Die dritte Welle kommt – sagen Wissenschaftler voraus. Illustration: Shutterstock

Winfried Kretschmann wirbt um Verständnis dafür, dass der Lockdown mit den weitgehenden Kontaktbeschränkungen bis zum 7. März grundsätzlich weiter geht. Auch wenn die Infektionszahlen in Baden-Württemberg auf dem bundesweit niedrigsten Stand seien, drohten die hochansteckenden Virusmutationen diesen Erfolg wieder zunichtezumachen. Deswegen sei es noch zu früh für weitere Lockerungen. «Wir dürfen jetzt nicht nachlassen, sonst riskieren wir eine dritte Welle», sagt der Grünen-Politiker. «Es wären dann noch härtere Maßnahmen notwendig, als wir sie jetzt schon haben.» Bundeskanzlerin Angela Merkel (CDU) wollte den Lockdown eigentlich gleich bis zum 14. März verlängern. Doch hier gab es Widerstand der Länder, auch aus Baden-Württemberg.

«Das Konzept für den Wiedereinstieg in den Präsenzbetrieb an den Grundschulen liegt bereits vor»

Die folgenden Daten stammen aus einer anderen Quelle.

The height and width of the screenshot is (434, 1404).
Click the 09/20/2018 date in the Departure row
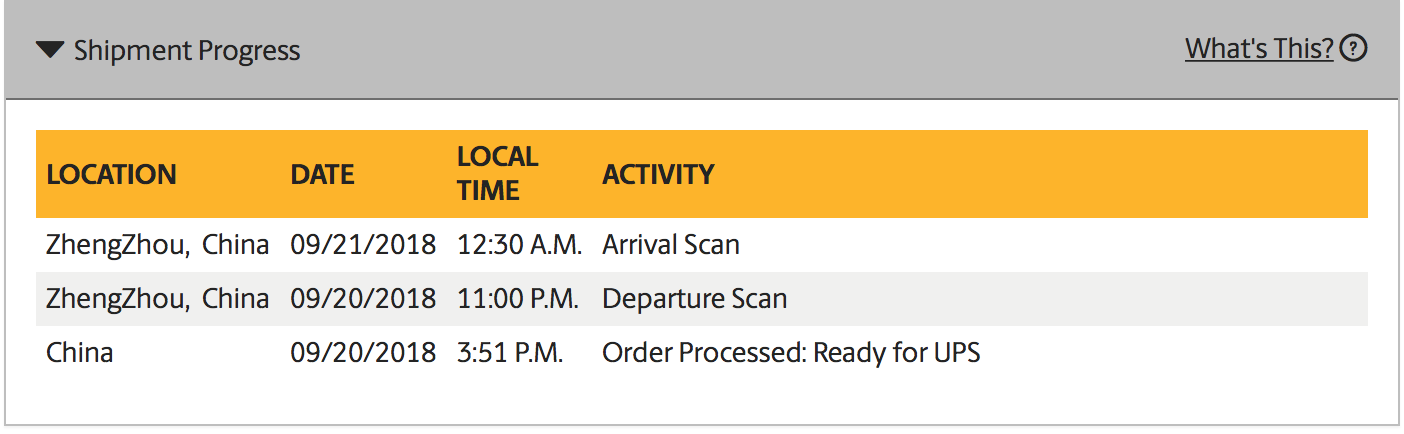pos(363,299)
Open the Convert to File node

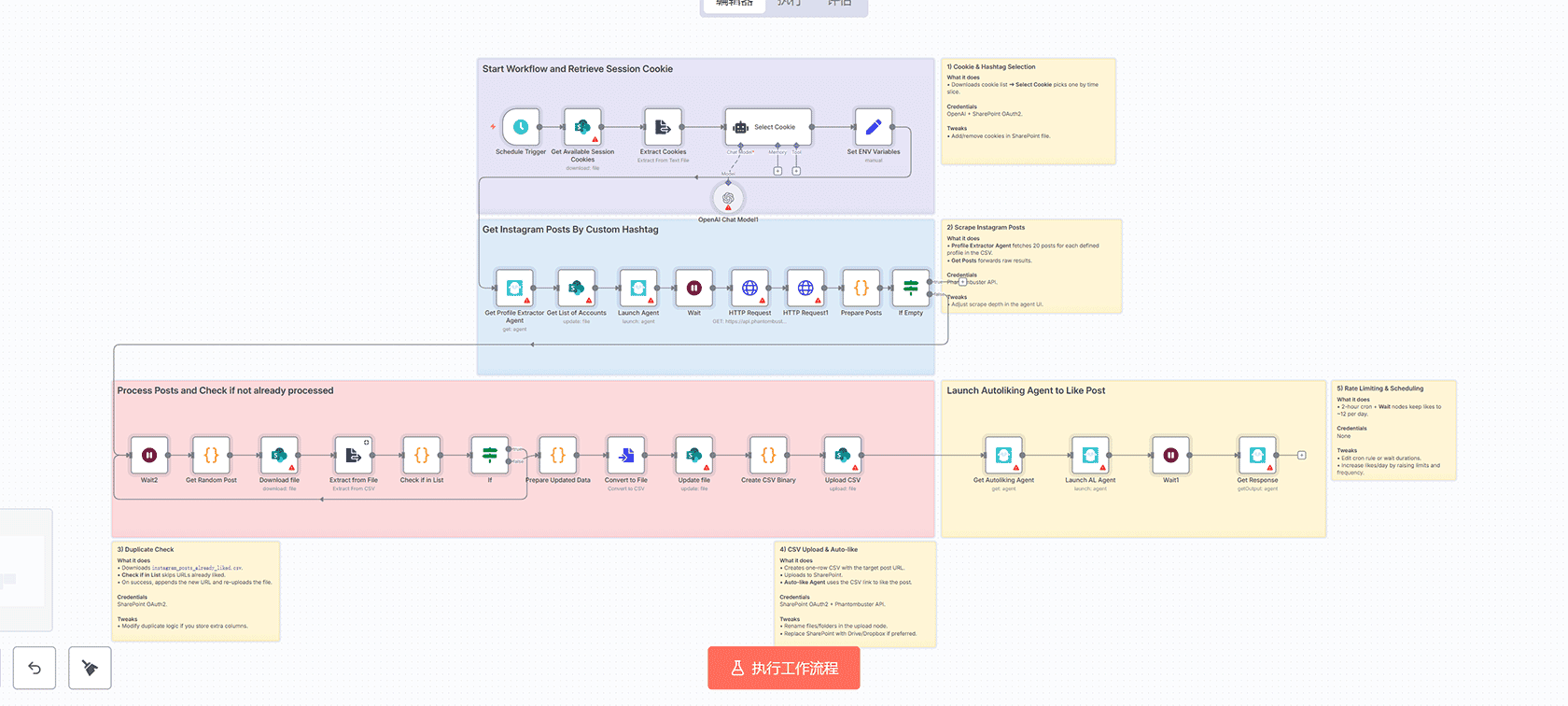tap(625, 456)
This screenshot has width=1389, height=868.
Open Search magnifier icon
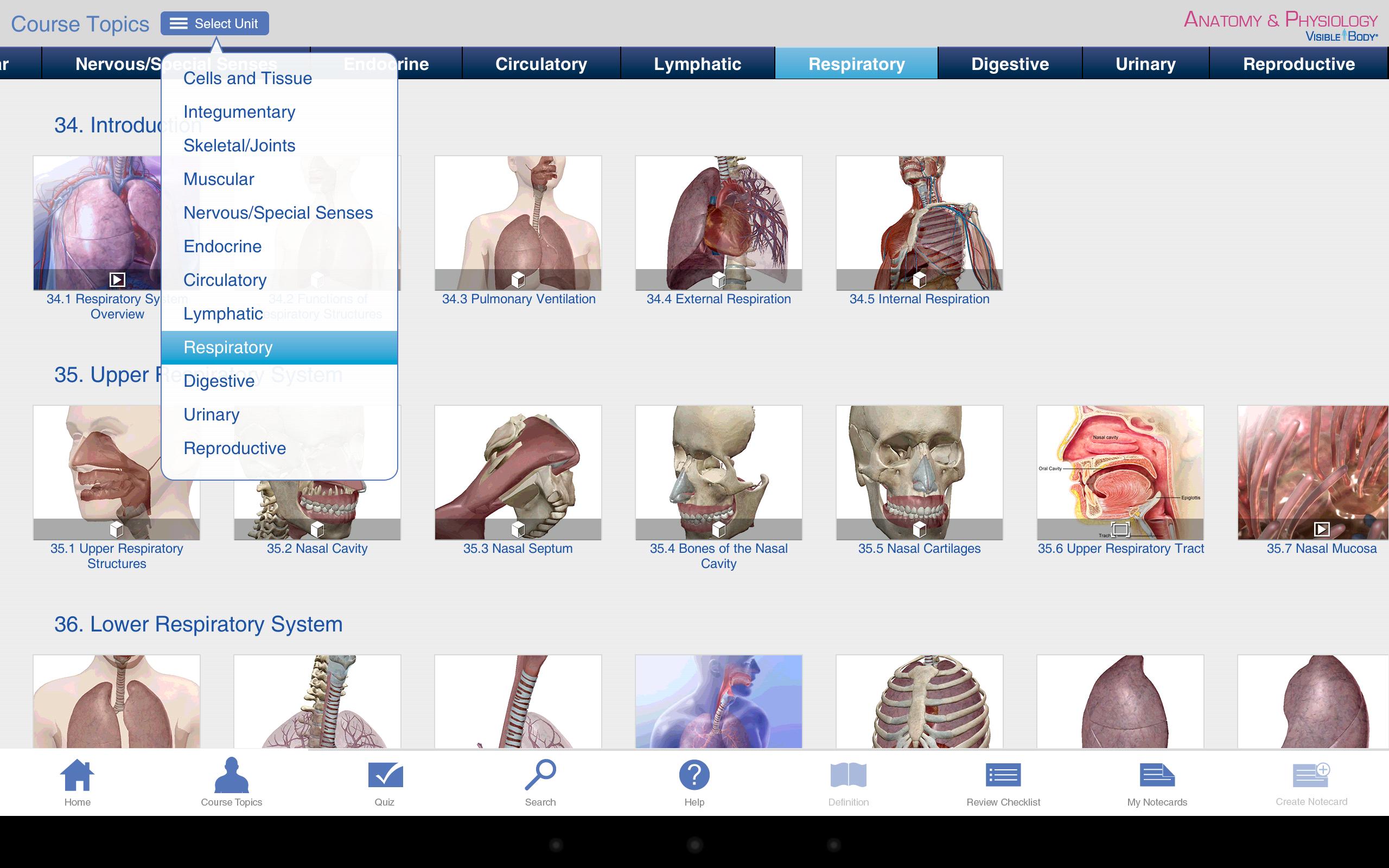pyautogui.click(x=540, y=775)
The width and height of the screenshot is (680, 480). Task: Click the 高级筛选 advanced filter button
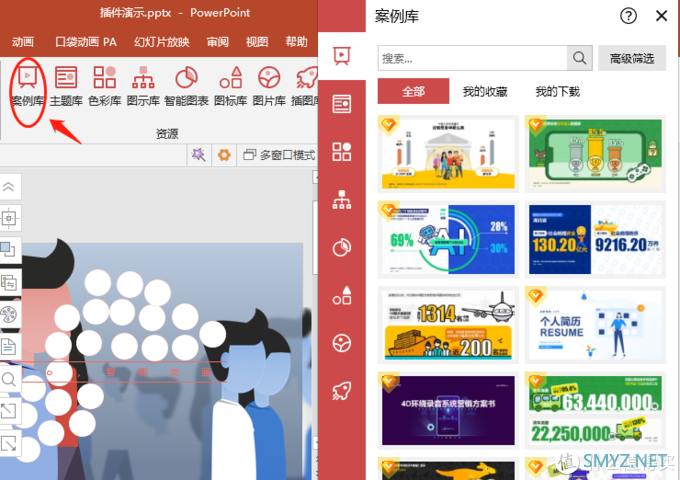coord(632,57)
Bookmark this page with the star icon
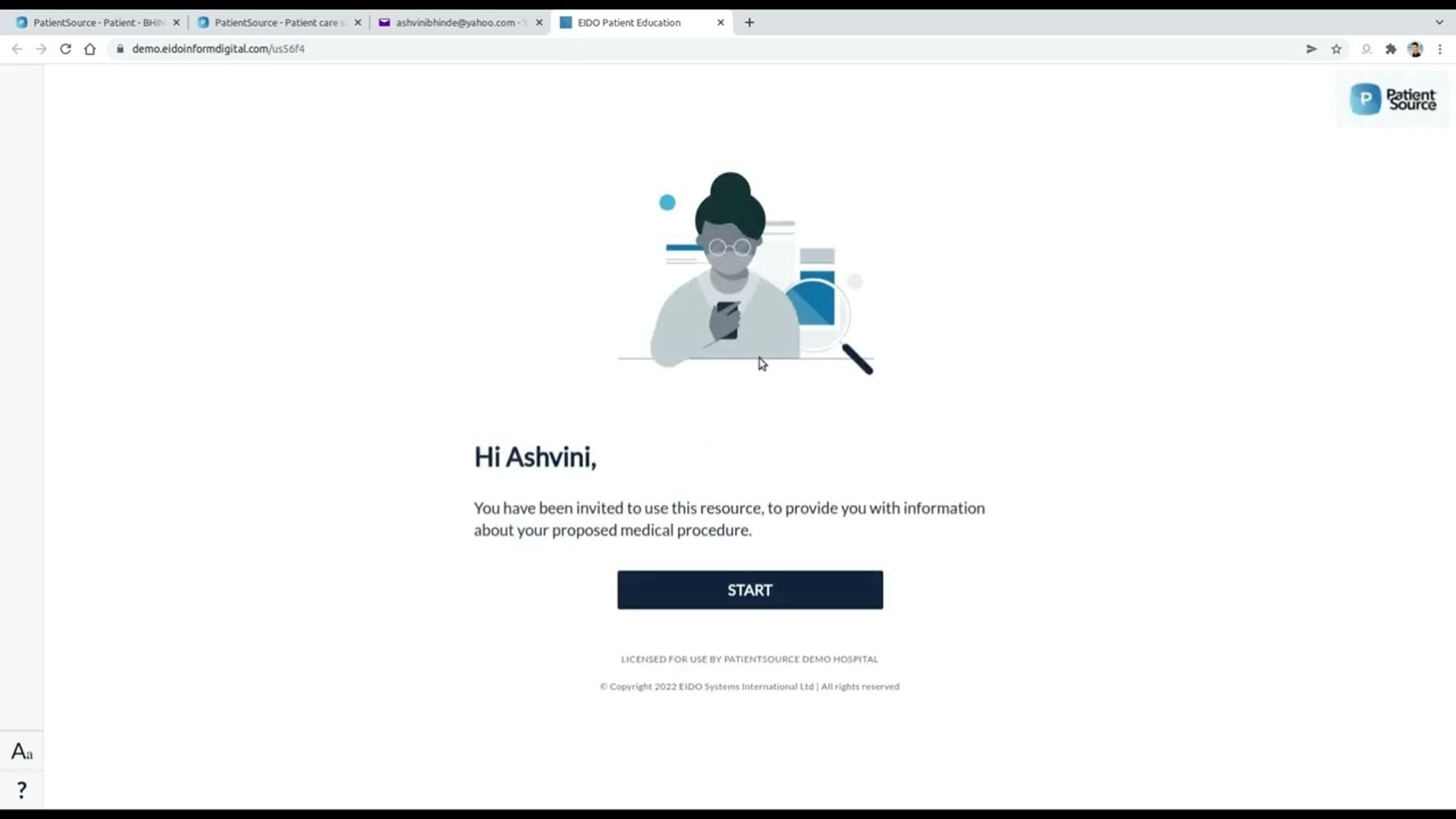The height and width of the screenshot is (819, 1456). 1336,49
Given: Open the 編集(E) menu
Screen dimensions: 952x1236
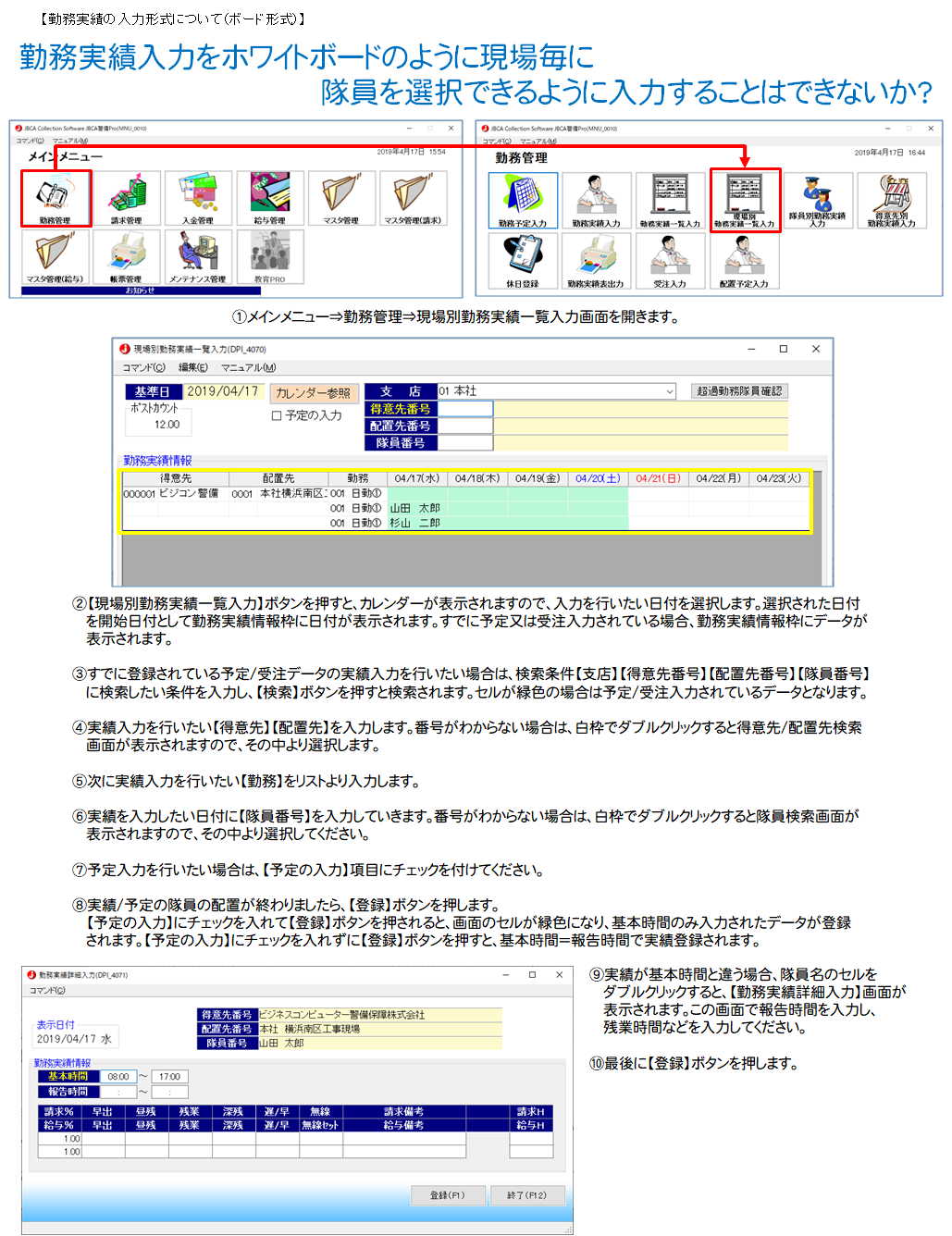Looking at the screenshot, I should point(193,368).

Und noch in einem anderen Punkt zogen die Länder nicht mit – auch Baden-Württemberg nicht: Kitas und Grundschulen sollen schnell schrittweise wieder öffnen, und zwar noch im Februar. Mit ihrem Wunsch, den Präsenzbetrieb der Kitas und Schulen bis zum 1. März weitgehend geschlossen zu halten (wirklich geschlossen waren die Einrichtungen aufgrund von Notbetreuung und Ausnahmeregelungen etwa für Abschlussklassen tatsächlich nie), konnte sich Merkel bei den Ministerpräsidentin nicht durchsetzen. Also wird jetzt wieder großflächig geöffnet – auch in Baden-Württemberg. Dort sollen die Kitas und Grundschulen ab dem 22. Februar wieder öffnen.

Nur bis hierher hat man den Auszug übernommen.